### Aim of the task
Across the entries that follow, count the lines with the string "agent" and reply with that count alone.

----- Material provided -----

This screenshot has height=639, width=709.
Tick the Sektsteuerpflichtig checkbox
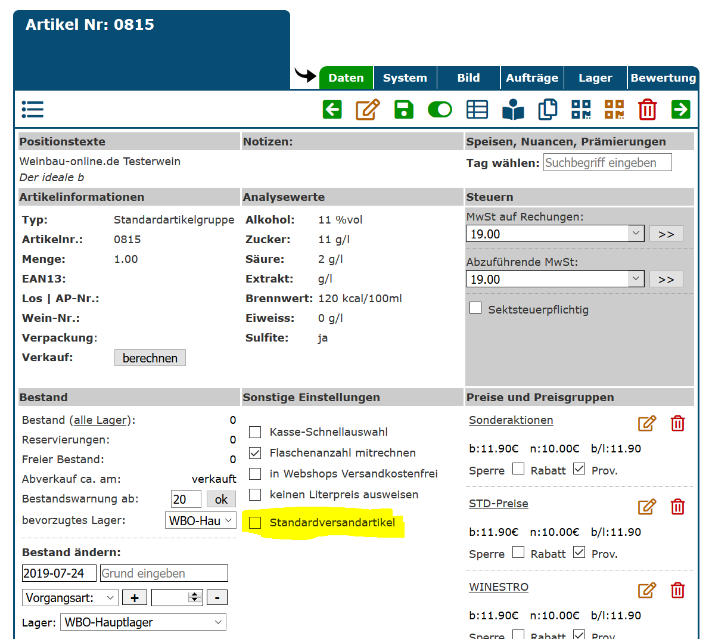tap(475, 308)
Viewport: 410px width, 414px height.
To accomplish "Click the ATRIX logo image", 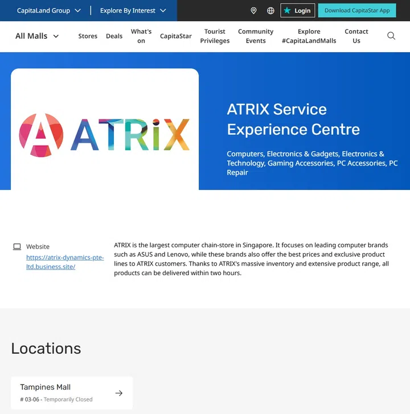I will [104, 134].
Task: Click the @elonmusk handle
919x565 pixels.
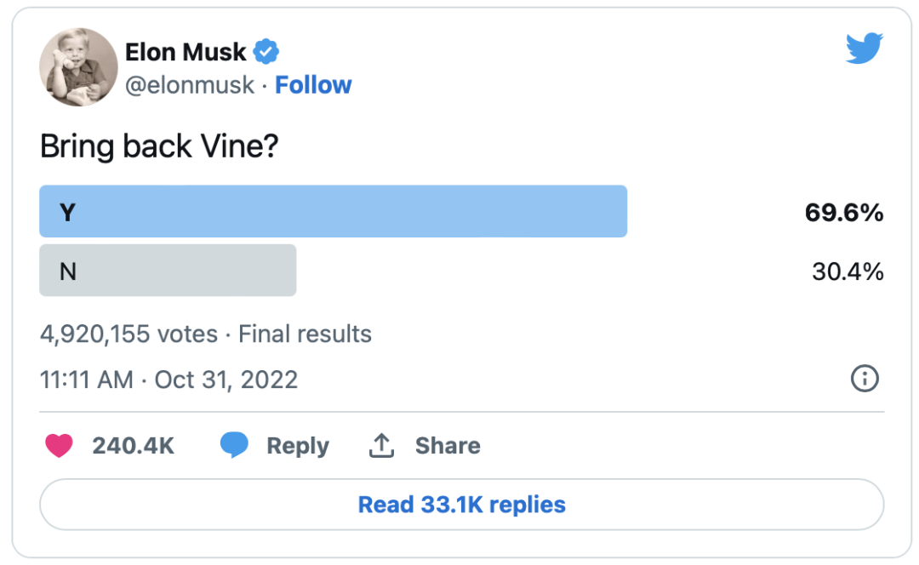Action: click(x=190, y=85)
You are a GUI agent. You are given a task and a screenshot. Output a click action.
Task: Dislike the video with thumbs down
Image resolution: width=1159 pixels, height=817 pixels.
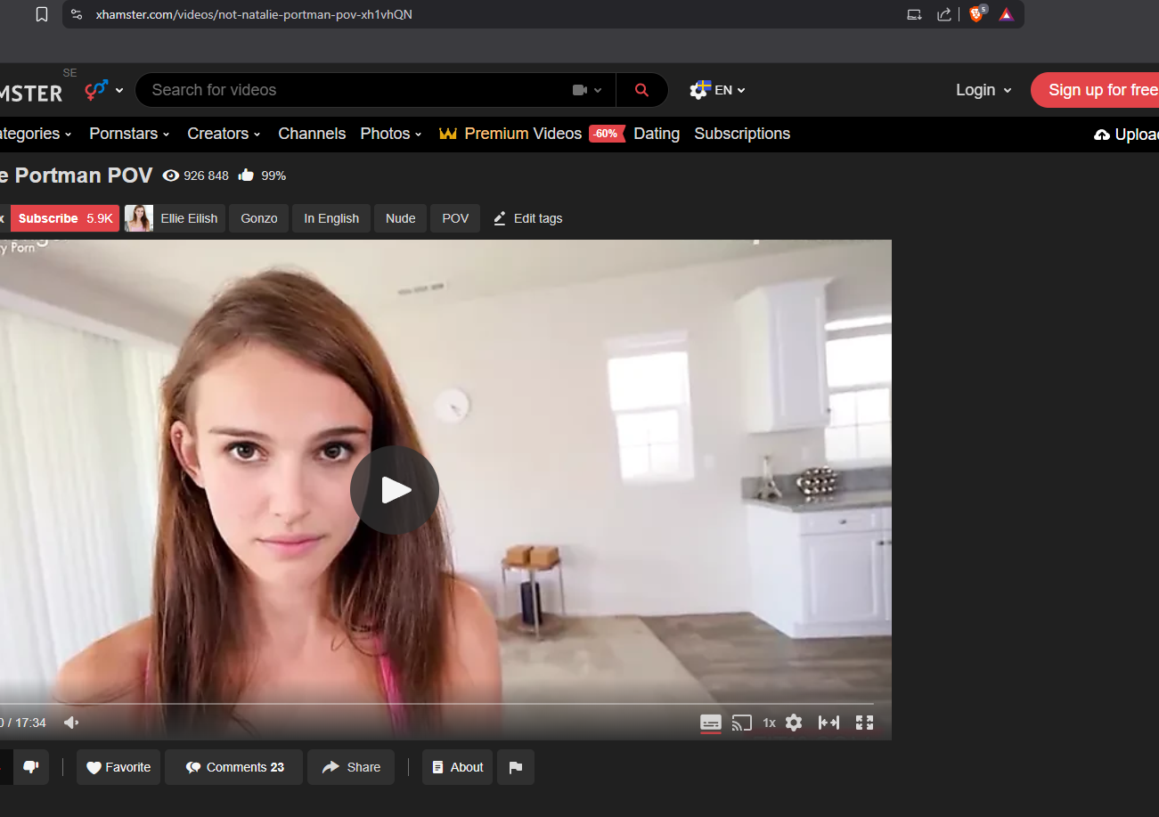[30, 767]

-----
----- Material provided -----

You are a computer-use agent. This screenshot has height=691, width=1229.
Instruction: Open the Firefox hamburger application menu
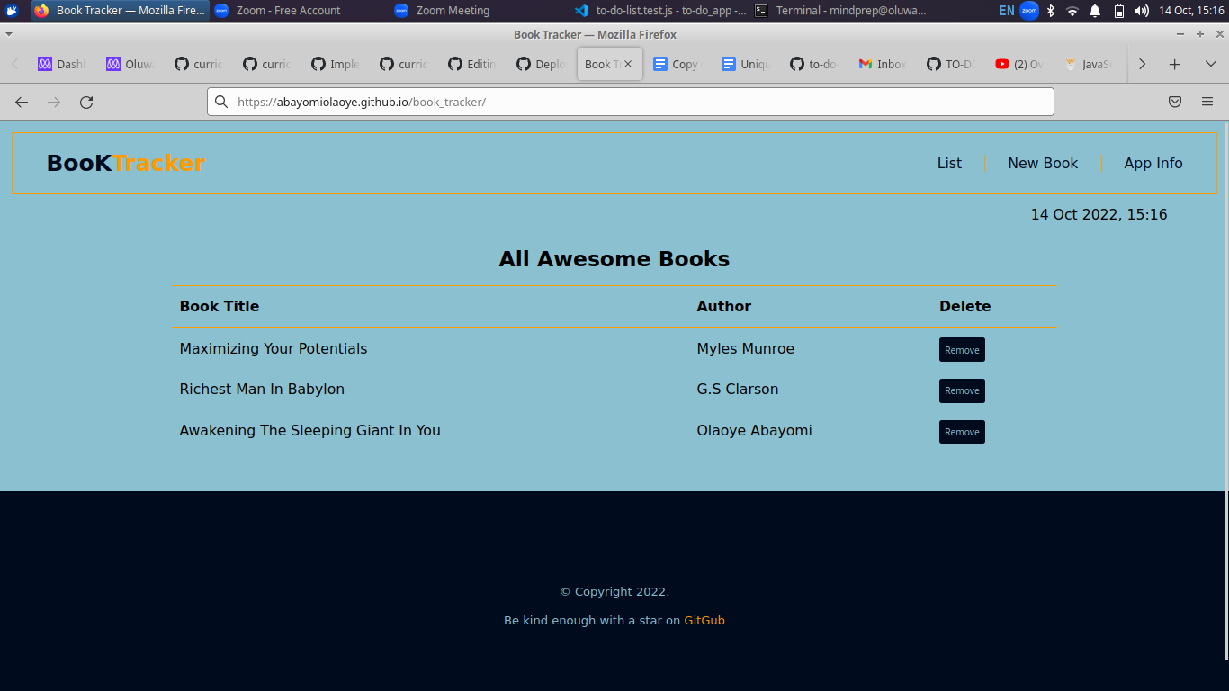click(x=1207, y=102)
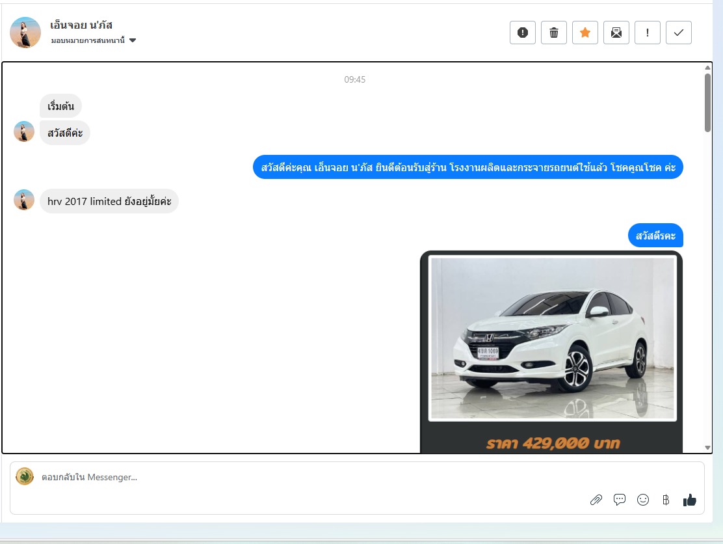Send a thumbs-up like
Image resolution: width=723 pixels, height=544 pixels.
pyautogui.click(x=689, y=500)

-----
----- Material provided -----

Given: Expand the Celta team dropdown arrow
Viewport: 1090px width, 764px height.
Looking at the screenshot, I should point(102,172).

-----

### Exercise answer
2